Sus ojos se clavan en los míos y, de pronto, un brillo vulnerable los empaña.
—Amo despertar contigo.
La veo tragar saliva. Luego guarda silencio. No es incómodo; es un silencio lleno, íntimo, donde nuestras miradas se sostienen sin necesidad de palabras.
Necesito algo más. Algo que me confirme que esto no es un espejismo.
Se aclara la garganta, rompiendo el momento, y se humedece los labios. Mis ojos siguen ese gesto sin disimulo.
—Me gustaría tanto poder dormir como tú lo haces, angelito.
Su tono débil y triste me oprime el pecho. Sus palabras dejan estragos dentro de mí.
Me siento culpable al instante.
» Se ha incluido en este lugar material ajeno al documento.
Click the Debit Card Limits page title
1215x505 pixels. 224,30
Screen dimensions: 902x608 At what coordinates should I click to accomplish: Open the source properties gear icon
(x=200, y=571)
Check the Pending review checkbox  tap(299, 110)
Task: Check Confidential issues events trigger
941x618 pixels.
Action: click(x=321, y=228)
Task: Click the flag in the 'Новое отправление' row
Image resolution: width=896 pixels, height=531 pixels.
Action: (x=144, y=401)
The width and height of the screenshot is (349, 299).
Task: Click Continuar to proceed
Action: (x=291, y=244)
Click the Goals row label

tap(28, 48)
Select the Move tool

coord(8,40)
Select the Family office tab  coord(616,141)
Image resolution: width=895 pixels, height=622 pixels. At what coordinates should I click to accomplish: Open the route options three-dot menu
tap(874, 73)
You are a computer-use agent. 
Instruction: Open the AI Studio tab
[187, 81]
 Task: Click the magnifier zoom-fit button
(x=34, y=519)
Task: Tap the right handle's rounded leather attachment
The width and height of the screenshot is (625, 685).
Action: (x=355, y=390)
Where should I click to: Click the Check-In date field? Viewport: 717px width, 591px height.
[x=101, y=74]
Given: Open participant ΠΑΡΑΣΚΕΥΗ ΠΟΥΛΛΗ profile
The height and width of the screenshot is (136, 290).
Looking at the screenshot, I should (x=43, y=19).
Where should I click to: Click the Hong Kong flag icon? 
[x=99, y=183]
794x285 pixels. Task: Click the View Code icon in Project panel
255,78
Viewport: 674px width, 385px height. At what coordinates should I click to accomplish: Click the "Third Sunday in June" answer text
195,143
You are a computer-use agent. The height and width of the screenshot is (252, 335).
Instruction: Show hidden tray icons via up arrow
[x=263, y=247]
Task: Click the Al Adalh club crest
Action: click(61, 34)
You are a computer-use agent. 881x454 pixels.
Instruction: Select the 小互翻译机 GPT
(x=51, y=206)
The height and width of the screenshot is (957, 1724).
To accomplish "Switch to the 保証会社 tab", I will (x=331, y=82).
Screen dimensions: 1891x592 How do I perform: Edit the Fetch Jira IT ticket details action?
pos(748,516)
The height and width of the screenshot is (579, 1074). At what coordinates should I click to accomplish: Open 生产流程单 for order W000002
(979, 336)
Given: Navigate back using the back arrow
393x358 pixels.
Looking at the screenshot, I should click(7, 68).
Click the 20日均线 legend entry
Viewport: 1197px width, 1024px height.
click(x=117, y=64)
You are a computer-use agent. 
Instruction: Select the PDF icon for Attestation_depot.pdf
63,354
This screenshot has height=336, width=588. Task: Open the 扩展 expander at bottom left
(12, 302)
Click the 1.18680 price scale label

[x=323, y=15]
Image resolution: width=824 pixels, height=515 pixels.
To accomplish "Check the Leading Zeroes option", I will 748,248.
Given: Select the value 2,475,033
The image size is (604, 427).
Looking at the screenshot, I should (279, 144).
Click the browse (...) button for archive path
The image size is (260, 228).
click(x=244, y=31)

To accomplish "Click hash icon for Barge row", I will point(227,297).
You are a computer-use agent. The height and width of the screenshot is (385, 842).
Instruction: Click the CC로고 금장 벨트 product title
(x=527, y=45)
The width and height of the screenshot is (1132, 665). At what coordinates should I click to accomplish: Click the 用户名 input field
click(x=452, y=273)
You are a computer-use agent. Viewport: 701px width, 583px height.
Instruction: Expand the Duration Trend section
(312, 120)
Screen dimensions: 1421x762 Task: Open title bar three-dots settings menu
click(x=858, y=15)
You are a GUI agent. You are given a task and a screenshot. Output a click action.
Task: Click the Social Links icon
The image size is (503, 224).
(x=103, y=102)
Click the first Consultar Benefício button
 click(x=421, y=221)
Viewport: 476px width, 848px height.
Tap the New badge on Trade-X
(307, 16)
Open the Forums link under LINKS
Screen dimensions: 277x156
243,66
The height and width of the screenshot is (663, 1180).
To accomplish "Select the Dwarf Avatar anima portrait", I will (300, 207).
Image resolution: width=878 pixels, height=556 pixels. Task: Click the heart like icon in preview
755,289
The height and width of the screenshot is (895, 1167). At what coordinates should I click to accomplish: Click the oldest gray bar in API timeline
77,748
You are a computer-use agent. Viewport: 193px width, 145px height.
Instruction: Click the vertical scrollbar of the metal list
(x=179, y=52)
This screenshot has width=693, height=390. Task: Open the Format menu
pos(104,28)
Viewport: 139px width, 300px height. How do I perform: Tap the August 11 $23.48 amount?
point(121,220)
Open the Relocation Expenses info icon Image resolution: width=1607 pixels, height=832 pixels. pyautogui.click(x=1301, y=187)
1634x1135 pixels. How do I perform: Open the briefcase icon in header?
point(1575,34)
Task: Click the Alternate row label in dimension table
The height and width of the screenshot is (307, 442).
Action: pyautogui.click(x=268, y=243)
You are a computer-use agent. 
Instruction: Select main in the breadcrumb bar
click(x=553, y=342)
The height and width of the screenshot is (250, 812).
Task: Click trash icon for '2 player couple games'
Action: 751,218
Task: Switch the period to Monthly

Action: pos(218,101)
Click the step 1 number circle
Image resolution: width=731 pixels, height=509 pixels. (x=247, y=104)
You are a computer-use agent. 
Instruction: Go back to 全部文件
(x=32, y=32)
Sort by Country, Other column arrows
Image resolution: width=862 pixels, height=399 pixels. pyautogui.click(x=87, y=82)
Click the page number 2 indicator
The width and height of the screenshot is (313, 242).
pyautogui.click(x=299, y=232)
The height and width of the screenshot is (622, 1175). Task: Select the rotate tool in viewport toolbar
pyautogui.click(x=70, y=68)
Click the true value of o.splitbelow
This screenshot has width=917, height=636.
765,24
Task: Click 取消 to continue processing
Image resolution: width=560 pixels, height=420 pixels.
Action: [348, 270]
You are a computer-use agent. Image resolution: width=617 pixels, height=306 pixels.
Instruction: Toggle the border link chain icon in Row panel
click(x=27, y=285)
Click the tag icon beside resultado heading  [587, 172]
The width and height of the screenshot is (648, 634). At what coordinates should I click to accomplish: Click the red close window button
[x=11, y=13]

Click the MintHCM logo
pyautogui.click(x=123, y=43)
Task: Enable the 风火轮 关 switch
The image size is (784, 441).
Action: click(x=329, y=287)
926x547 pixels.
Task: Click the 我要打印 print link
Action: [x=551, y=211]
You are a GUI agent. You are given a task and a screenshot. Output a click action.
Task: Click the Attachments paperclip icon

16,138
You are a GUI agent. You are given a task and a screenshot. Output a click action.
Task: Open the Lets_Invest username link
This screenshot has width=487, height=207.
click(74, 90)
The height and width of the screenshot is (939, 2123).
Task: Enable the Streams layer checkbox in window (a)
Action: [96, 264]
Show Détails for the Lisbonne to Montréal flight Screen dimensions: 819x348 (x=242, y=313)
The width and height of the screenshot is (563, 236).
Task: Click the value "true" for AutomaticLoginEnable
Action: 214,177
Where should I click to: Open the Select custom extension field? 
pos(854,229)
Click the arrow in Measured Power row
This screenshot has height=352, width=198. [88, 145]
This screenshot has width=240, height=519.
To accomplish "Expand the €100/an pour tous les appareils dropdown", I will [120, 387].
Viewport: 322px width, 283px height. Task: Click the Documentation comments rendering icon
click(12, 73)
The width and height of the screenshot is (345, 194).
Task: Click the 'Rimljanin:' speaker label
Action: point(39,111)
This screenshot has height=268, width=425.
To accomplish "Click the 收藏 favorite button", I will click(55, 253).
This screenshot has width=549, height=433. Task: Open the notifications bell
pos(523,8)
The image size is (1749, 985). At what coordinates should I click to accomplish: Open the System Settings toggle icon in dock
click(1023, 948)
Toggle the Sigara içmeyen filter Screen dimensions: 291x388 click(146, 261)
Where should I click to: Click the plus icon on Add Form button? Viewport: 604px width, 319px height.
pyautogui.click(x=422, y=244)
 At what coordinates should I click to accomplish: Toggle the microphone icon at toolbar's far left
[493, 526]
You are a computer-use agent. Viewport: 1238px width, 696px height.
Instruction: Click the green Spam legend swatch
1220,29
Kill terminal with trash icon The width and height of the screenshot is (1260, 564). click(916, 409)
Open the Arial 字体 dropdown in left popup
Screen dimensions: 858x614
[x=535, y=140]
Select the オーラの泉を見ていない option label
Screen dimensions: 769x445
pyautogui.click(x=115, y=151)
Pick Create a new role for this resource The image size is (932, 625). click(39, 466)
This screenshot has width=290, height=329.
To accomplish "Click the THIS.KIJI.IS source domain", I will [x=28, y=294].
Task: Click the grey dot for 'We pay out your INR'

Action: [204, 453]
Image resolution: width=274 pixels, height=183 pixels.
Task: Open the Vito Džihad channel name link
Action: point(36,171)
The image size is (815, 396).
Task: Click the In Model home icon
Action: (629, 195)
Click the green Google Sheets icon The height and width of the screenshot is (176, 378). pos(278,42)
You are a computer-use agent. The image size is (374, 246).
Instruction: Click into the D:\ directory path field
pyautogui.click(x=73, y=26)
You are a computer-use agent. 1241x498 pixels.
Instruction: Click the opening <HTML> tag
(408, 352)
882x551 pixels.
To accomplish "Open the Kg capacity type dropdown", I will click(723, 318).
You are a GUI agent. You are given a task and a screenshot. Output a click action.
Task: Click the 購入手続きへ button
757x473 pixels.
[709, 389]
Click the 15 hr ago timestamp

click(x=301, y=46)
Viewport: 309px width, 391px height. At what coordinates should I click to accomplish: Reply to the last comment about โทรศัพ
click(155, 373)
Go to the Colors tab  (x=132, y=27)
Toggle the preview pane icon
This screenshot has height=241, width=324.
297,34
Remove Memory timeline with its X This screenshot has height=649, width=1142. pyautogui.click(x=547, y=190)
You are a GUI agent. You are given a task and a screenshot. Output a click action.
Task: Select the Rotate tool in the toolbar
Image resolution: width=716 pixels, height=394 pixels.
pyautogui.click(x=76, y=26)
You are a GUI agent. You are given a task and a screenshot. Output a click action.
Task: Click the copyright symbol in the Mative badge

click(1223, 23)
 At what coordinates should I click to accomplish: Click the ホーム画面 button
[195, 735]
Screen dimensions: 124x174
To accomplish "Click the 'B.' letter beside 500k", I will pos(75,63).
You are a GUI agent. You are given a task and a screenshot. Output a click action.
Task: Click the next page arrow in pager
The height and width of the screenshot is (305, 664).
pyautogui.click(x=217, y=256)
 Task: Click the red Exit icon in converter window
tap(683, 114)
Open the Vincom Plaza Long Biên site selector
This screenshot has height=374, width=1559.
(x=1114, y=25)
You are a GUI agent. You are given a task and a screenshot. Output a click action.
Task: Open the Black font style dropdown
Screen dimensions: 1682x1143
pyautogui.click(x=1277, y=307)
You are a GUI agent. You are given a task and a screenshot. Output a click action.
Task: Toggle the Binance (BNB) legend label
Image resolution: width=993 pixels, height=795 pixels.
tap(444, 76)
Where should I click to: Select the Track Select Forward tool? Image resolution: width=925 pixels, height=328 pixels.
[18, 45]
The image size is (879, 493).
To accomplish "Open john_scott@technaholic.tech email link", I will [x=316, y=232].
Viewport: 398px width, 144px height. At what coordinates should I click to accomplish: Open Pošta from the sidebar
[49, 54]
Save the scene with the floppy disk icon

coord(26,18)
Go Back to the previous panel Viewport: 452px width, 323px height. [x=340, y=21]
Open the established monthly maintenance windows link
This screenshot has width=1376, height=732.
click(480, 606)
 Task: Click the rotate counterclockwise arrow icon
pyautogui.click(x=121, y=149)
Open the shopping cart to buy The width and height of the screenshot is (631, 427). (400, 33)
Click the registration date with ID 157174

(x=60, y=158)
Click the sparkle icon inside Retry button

Había olvidado cuánto anhela Constans volver a dormir cómo una persona normal. Como cuando no sufría las consecuencias de ese castigo que se le impuso por el Guardian. Me ha confesado lo mucho que desea soñar otra vez, perderse en ese descanso profundo, volver a sentirse… normal, aunque sea un poco.
—¿Está muy agotado, joven Smith? —se burla—. Porque durmió cómo los mismos muertos.
Agradezco que haya cambiado de tema; ni siquiera yo sabía cómo hacerlo sin herirla. Le sonrío mientras niego con la cabeza. Todavía no logro asimilar todo lo que ocurrió.
Fue mía.
La sentí tan mía.
—¿Te sientes orgullosa de eso, eh? —le digo. Ella sonríe ampliamente y mi corazón vuelve a traicionarme—. Puedo jurarte que me volvería adicto a esto.
Me inclino hacia ella y la beso despacio, con calma. Lo necesitaba. Tenerla tan cerca me hace perder el control con facilidad, y más ahora que luce tan… gloriosa.
Ella corresponde al beso. Me acerco aún más, tomo su rostro entre mis manos y la atraigo hacia mí.
—¿Estás bien? —pregunto al separarme.
Asiente y sonríe con timidez. Exhalo, un poco más tranquilo. Anoche me asustó de verdad. El hambre la había dejado fuera de sí y no supe qué hacer. Verla sufrir fue desgarrador.